Data brokers must select the list(s) that will match the most records within their system. Generally, this means data brokers will need to select every list containing an identifier that the data broker regularly collects. Throughout the year, data brokers must continuously ensure that their selected list(s) accurately reflect the types of identifiers they are currently collecting and make changes to their list(s) selection as necessary.
How to process the consumer deletion requests
Once the data broker has downloaded the consumer DROP request list(s), they are responsible for comparing their data against the deletion list(s). For every match between the CalPrivacy-provided piece of personal data and the personal data in their own records, they must delete all non-exempt “personal information” (as defined in Cal. Civ. Code § 1798.140(v)) associated with the matched identifier(s). If the matched identifier(s) is associated with more than one consumer within the data broker’s records, they must opt all associated consumers out of the sale or sharing of their personal information. Data brokers must pass deletion requests to contractors and service providers.

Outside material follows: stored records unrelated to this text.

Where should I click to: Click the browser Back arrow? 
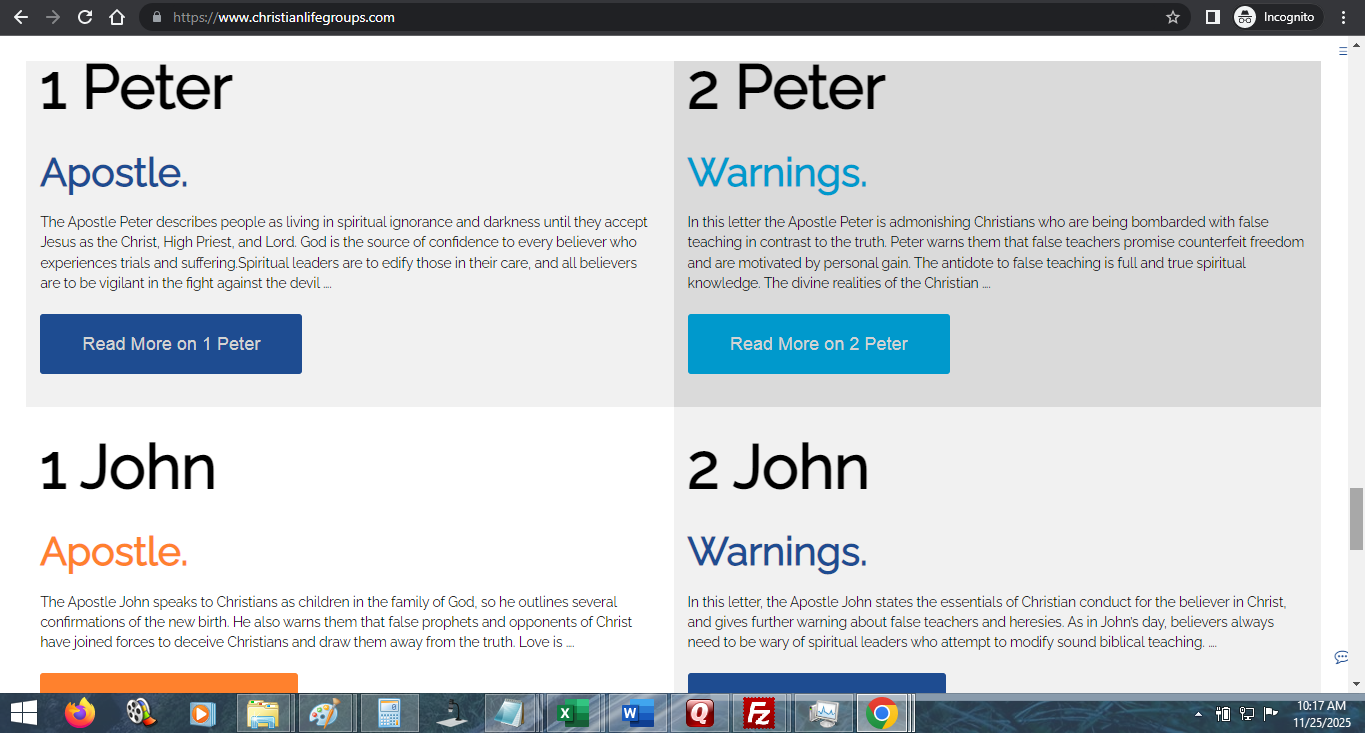[21, 17]
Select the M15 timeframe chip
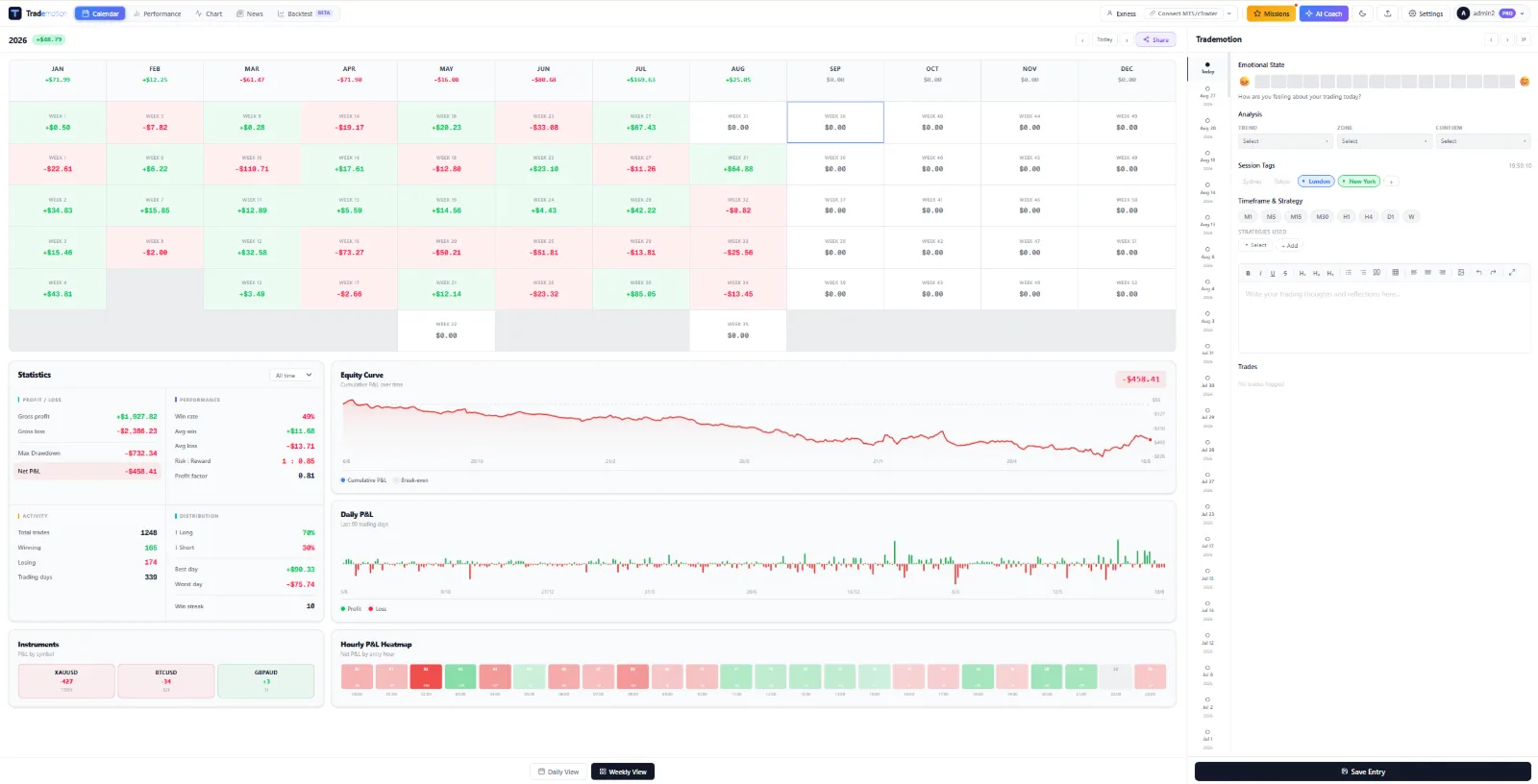The image size is (1538, 784). click(x=1296, y=216)
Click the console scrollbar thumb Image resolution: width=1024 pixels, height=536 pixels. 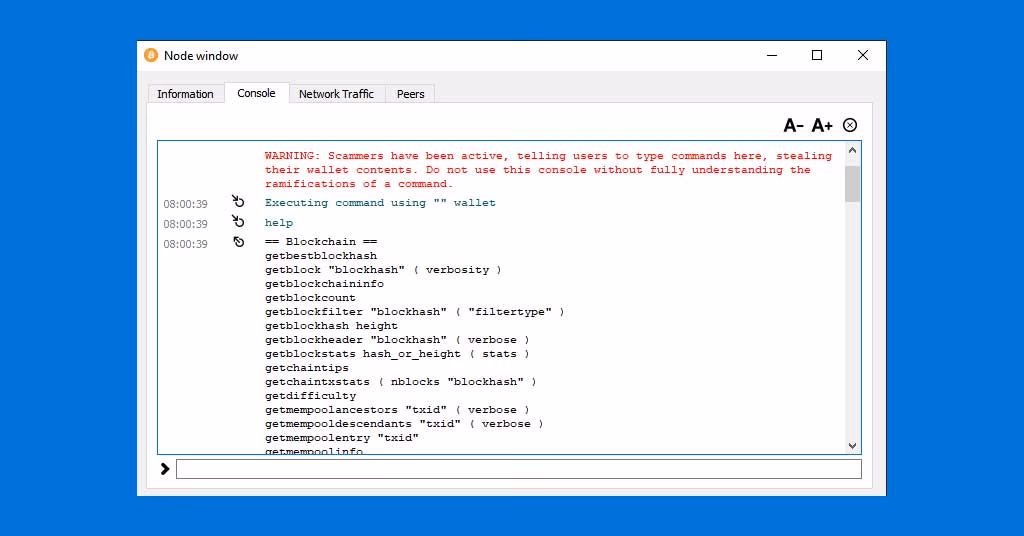[x=852, y=184]
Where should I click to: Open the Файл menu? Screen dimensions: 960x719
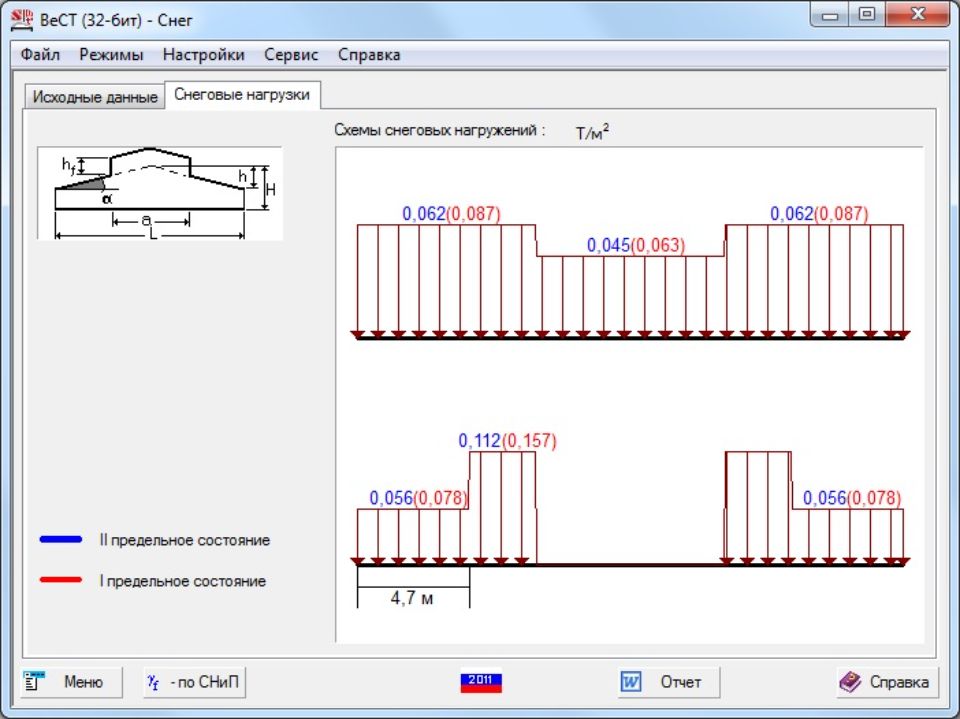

Additionally, data brokers must maintain each consumer deletion request in a suppression list—regardless of whether or not they initially matched with records in their own database—to ensure ongoing compliance with the Delete Act. Data brokers are allowed to remove consumers from their suppression list if the consumer later cancels their deletion request.
How to report status for the consumer deletion requests
Once a data broker has completed processing the deletion requests, the data broker must then report one of the following statuses through DROP within 45 days: “record deleted,” “record opted out of sale,” “record exempt,” or “record not found.”
More information, guidance, and training resources coming soon.
Audits
Starting January 1, 2028, and every three years after, a data broker must undergo an audit by an independent third party to determine whether they have complied with the consumer deletion requirements detailed in the Delete Act and its regulations (see Cal. Civ. Code § 1798.99.86(e)). Audits and related materials must be kept for at least six years.
If CalPrivacy provides a written request for the audit, the data broker must submit the report and any related materials within five business days.
Penalties
Fines for failing to register are set by law at $200/day and failure to delete a consumer’s information are $200/day per consumer plus enforcement costs.